§ Entries shown
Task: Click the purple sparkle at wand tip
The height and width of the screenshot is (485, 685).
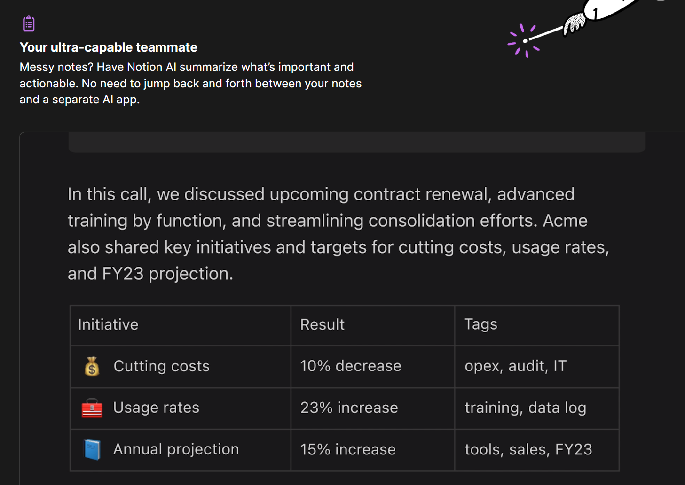Action: (524, 41)

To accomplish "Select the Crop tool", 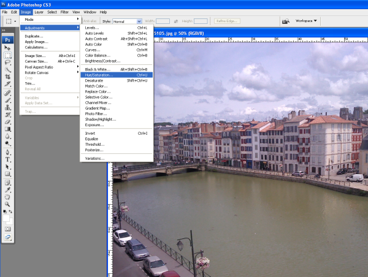I will click(8, 77).
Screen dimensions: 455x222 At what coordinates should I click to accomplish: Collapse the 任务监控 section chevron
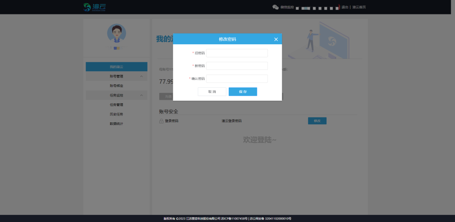141,95
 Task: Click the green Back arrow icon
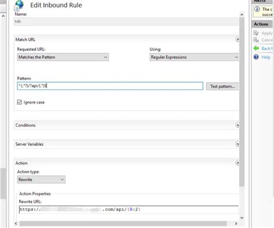tap(256, 48)
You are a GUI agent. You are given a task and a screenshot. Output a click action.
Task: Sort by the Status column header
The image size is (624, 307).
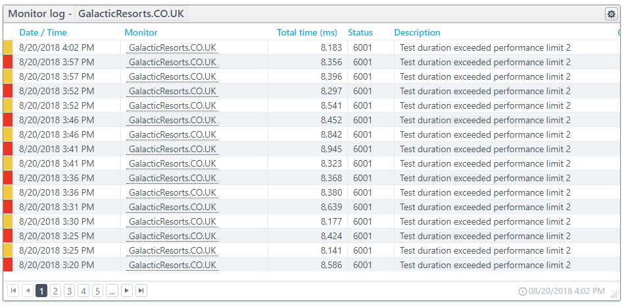point(360,33)
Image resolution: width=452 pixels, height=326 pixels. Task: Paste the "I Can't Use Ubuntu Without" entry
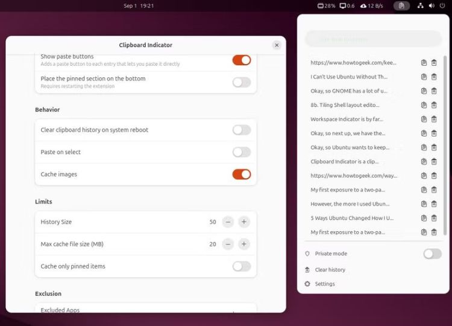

§ Task prompt
Omit the pictures and write out the lines above from the one with "Screen dimensions: 455x222" through the last, unchanged.

§ Task solution
Screen dimensions: 455x222 At what coordinates should I click to accomplish: Collapse the 任务监控 section chevron
141,95
 Task: Click the green Back arrow icon
tap(256, 48)
You are a GUI agent. You are given a task and a screenshot. Output a click action.
Task: Sort by the Status column header
The image size is (624, 307).
point(360,33)
Image resolution: width=452 pixels, height=326 pixels. Task: Paste the "I Can't Use Ubuntu Without" entry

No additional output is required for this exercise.